2020 Bunn St., Bloomington, IL 61704

Your puppy is not the only puppy. By protecting all of our puppies from stress and disease that could be brought in by visitors, we are protecting your puppy. Just think about how you would feel if someone who just wanted to see his or her pup happened to bring in illness that would cause us to lose a puppy, or even the entire litter. We have heard from many people that pet stores and some breeders allow people to visit puppies early. If that is the case, the reality is most likely that their number one objective is selling a puppy and concern for the puppy’s well-being is secondary.


An ounce of prevention is worth a pound of cure. We take great care and much time caring for all of our dogs and puppies. It is time and energy consuming. We understand your excitement, and we are happy that you are enthusiastic about getting your pup. However, until you take your puppy home, we are responsible and the puppy’s health and safety is our number one priority. We guarantee, waiting a few weeks will be worth it.  


When you notice we have available puppies, you need to apply to adopt and when you are approved to adopt, you will be required to put a deposit down.   When the puppies are ready to be seen, you will be contacted.  

"WHEN CAN WE MEET OUR PUPPY?"


Many people ask if they can see or play with our puppies when they are tiny babies. Until the puppies have had at least two sets of puppy vaccinations, the answer is NO. There are several reasons why we do not let anyone around the puppies between birth and 6 - 8 weeks...and all those reasons are to protect the puppies.


Like a new baby, the opportunity for young pups to pick up infectious diseases is increased with all new contacts. Their immune systems are building, so at this time, the moms and pups live in whelping nests which are separate from all outside  traffic. Most illnesses and diseases are innocently carried on people’s shoes and clothing. Entire litters of puppies can be wiped out within 48 hours by the puppy killer parvovirus. This disease could be picked up unknowingly by people in a school yard, a park, or on a sidewalk - and this is only one disease. We cannot risk exposing our dogs and your puppy to diseases that could destroy them.

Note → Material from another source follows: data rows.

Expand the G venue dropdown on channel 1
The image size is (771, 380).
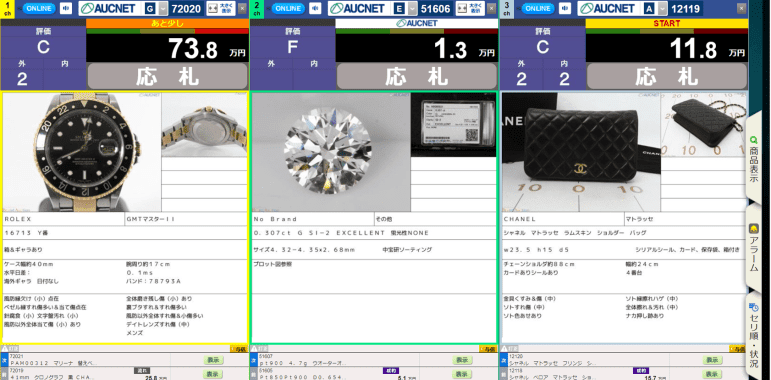pyautogui.click(x=163, y=8)
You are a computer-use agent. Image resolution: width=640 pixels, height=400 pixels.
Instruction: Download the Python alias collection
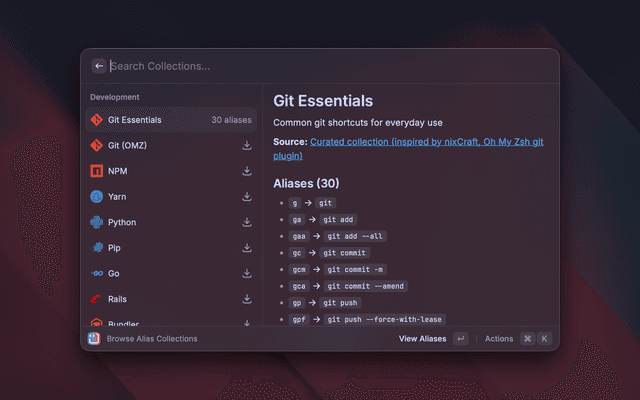tap(247, 222)
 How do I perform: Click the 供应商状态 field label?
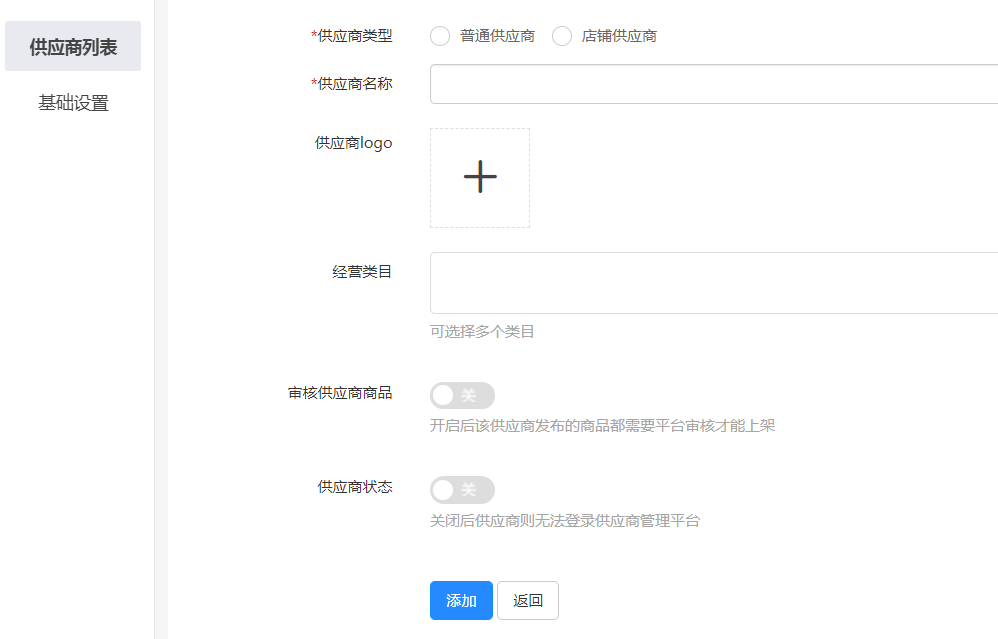click(x=355, y=487)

It is extremely stressful for the mama dog to have strangers visit as she is caring for her litter. This in turn will put stress on the new born pups. Remember, you are only one of many people who want to adopt a puppy, not including everyone else who “just wants to peek at the new babies.” If we allow everyone to see, touch, or spend time with the new pups, the mom’s routine would be disrupted: her eating and caring for pups and even her ability to produce enough healthy milk for them could be at risk.